El hombre, tentado por el diablo, dejó morir en su corazón la confianza hacia su creador (cf.Gn
3,1-11) y, abusando de su libertad, desobedeció al mandamiento de Dios. En esto consistió el
primer pecado del hombre (cf. Rm 5,19). En adelante, todo pecado será una desobediencia a
Dios y una falta de confianza en su bondad (CEC 397). El Concilio de Trento definió que:
"Si alguno no confiesa que el primer hombre Adán, al trasgredir el mandamiento de Dios
en el paraíso, perdió inmediatamente la santidad y la justicia en que había sido constituido,
e incurrió por la ofensa de esta prevaricación en la ira y la indignación de Dios y, por tanto,
en la muerte con que Dios antes les había amenazado, y con la muerte en el cautiverio
bajo el poder de aquel que tiene el imperio sobre la muerte (Hebr 2,14), es decir, del
diablo, y que toda la persona de Adán por aquella ofensa de prevaricación fue mudada en
peor, según el cuerpo y el alma, sea anatema" (DZ 788).

========

*OBJETIVO 1*
Responde según el texto sobre el primer pecado:
(a) ¿Quién tentó al hombre?
(b) ¿Qué concilio se cita?
(c) ¿En qué fue mudada toda la persona de Adán por aquella ofensa?

*DATOS DE ENTRADA*
========

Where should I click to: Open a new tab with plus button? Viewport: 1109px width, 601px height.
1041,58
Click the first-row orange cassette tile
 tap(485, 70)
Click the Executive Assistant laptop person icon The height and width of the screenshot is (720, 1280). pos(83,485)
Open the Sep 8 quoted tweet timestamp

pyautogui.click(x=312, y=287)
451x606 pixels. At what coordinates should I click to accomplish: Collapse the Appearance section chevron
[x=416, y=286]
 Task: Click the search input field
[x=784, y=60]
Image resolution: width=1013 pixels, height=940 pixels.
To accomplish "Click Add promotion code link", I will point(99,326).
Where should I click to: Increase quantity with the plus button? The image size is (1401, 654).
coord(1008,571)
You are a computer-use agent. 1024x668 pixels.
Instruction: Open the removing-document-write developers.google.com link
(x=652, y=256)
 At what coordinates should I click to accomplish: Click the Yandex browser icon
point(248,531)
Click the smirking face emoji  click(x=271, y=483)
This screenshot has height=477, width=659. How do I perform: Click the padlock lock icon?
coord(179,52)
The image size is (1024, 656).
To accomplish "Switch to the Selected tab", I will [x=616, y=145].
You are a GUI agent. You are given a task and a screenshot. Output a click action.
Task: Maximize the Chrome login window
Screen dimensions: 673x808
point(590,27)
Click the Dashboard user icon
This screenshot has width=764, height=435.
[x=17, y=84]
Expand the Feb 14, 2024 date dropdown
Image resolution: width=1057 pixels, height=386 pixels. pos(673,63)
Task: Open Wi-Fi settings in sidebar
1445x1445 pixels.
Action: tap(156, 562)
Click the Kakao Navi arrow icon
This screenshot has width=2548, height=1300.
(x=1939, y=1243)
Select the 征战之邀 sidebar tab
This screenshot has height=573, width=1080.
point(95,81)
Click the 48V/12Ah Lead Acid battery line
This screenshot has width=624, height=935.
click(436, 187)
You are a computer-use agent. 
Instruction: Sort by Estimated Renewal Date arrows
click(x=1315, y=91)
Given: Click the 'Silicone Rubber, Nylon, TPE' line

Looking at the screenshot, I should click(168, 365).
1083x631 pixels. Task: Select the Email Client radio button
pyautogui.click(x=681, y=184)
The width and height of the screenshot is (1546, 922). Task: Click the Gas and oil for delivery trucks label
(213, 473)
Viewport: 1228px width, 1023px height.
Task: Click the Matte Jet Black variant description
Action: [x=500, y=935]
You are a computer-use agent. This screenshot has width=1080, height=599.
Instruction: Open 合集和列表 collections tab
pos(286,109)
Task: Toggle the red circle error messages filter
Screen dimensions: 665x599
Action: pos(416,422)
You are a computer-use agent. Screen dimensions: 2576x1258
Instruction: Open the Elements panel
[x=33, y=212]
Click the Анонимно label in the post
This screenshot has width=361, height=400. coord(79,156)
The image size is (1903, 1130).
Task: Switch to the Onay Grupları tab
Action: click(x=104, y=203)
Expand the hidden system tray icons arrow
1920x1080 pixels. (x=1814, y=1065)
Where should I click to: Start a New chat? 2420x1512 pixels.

========

*OBJETIVO 2*
Edita las filas que van desde la primera hasta la que contiene "I will point(99,326).", ambas incluidas, y cambia "search input field" por "search box". Todo lo demás debe quedar igual.

*RESPUESTA COMPLETA 1*
(a) El diablo.
(b) El Concilio de Trento.
(c) Fue mudada en peor, según el cuerpo y el alma.

*RESPUESTA COMPLETA 2*
Where should I click to: Open a new tab with plus button? Viewport: 1109px width, 601px height.
1041,58
Click the first-row orange cassette tile
 tap(485, 70)
Click the Executive Assistant laptop person icon The height and width of the screenshot is (720, 1280). pos(83,485)
Open the Sep 8 quoted tweet timestamp

pyautogui.click(x=312, y=287)
451x606 pixels. At what coordinates should I click to accomplish: Collapse the Appearance section chevron
[x=416, y=286]
 Task: Click the search box
[x=784, y=60]
Image resolution: width=1013 pixels, height=940 pixels.
To accomplish "Click Add promotion code link", I will point(99,326).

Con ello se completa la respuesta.